Copy out the listing below word for word, starting with its first line and stopping after the line that contains "tap(18, 54)".

# # #

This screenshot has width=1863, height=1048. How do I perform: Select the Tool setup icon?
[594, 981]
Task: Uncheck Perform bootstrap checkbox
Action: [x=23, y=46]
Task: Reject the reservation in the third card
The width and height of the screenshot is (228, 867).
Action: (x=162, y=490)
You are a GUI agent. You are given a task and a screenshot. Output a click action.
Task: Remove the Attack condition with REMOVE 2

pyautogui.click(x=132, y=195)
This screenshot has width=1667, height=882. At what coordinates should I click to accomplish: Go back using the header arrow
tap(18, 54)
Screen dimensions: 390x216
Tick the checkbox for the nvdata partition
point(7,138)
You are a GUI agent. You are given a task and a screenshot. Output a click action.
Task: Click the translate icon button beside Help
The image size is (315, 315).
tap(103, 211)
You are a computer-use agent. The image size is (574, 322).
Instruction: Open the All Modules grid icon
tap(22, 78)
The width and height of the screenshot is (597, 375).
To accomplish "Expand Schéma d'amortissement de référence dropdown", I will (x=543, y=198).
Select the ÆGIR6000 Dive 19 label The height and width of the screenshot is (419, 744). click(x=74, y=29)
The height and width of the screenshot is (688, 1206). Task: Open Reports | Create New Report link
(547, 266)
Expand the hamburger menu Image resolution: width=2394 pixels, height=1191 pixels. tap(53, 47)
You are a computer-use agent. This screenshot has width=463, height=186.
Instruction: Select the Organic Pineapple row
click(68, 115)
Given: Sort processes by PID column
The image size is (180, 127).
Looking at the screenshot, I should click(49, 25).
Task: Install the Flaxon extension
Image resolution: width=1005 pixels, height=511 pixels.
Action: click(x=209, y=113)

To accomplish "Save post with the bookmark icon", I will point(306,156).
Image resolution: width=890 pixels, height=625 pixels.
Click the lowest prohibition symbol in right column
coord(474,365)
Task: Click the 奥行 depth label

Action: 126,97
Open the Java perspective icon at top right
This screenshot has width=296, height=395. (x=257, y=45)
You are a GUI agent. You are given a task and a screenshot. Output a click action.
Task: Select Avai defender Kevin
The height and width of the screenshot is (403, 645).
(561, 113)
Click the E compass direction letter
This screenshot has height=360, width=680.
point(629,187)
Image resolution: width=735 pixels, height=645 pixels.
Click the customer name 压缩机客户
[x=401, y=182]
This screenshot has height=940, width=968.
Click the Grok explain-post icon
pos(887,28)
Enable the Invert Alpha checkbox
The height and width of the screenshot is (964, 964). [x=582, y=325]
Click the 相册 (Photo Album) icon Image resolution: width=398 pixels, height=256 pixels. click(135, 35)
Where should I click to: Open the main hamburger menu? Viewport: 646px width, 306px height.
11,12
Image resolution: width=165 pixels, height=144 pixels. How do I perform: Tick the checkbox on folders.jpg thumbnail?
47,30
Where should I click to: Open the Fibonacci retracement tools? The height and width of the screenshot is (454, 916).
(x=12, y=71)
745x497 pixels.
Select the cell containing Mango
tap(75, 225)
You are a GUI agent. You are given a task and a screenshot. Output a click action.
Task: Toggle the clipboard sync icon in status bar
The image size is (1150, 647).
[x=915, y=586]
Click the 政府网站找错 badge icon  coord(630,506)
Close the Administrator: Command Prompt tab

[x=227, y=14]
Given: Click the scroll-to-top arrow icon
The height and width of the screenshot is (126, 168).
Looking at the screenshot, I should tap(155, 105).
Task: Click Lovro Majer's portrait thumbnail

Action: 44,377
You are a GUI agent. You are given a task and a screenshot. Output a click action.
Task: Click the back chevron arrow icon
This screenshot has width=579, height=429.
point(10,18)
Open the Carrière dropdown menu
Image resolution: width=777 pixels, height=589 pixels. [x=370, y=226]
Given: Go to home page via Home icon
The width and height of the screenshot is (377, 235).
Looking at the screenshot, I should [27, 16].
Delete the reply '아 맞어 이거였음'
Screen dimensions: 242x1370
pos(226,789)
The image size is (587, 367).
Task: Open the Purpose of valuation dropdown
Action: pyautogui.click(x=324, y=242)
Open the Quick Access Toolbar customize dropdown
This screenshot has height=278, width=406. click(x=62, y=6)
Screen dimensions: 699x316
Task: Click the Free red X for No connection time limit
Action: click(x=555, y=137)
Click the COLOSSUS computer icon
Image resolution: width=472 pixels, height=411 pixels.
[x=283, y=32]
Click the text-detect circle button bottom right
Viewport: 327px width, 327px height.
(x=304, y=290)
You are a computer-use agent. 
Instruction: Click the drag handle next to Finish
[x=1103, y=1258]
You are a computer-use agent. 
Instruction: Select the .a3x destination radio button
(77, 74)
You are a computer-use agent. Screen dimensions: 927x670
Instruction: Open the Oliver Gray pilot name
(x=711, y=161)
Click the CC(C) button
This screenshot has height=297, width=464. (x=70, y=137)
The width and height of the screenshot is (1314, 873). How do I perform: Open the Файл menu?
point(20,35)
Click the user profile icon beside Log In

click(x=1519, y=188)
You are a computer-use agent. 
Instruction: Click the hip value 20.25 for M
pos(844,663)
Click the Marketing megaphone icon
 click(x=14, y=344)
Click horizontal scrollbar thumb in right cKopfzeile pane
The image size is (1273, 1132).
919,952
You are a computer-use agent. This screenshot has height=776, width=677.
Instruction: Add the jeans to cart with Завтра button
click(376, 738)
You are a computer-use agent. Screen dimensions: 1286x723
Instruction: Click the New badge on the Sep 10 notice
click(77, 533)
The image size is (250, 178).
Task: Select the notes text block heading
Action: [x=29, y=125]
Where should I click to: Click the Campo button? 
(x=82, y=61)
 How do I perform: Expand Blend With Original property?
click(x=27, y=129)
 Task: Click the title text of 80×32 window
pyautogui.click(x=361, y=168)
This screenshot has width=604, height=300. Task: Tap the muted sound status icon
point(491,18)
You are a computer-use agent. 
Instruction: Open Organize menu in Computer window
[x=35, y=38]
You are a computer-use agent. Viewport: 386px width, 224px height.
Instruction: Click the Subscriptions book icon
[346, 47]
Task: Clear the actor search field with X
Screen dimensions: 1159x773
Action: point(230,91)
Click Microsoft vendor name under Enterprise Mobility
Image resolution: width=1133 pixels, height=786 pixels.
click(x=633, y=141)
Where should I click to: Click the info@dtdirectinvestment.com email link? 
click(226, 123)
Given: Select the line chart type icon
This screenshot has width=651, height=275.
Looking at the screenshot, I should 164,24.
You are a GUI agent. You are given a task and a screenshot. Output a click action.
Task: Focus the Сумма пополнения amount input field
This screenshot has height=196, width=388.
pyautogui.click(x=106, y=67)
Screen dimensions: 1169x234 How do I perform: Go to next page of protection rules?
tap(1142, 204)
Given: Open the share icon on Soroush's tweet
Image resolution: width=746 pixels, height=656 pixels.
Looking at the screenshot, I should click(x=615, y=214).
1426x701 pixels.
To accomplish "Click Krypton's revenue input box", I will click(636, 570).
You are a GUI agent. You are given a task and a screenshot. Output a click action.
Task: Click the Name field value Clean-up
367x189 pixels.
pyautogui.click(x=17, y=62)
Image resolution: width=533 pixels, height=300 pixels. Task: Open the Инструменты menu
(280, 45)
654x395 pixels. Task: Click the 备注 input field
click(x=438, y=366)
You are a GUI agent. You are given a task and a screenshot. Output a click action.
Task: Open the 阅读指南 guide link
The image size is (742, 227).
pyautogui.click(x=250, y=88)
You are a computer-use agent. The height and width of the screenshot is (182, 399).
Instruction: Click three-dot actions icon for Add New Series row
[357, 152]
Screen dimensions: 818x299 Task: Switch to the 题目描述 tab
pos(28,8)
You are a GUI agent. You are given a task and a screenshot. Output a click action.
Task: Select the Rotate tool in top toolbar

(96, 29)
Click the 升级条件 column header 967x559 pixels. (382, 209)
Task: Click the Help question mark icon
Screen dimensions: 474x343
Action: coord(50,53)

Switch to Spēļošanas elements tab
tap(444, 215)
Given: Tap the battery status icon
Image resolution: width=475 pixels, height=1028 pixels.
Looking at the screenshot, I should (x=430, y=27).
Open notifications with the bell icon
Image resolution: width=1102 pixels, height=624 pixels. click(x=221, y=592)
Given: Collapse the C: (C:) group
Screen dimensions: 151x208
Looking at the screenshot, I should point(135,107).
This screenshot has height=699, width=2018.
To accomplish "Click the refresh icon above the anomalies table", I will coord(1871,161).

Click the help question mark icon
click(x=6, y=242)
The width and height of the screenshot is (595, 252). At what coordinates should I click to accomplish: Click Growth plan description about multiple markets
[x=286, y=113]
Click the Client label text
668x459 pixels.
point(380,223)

# # #

-- Worked solution --
This screenshot has width=1863, height=1048. How do I perform: Select the Tool setup icon?
[594, 981]
Task: Uncheck Perform bootstrap checkbox
Action: [x=23, y=46]
Task: Reject the reservation in the third card
The width and height of the screenshot is (228, 867).
Action: (x=162, y=490)
You are a GUI agent. You are given a task and a screenshot. Output a click action.
Task: Remove the Attack condition with REMOVE 2

pyautogui.click(x=132, y=195)
This screenshot has width=1667, height=882. At what coordinates should I click to accomplish: Go back using the header arrow
tap(18, 54)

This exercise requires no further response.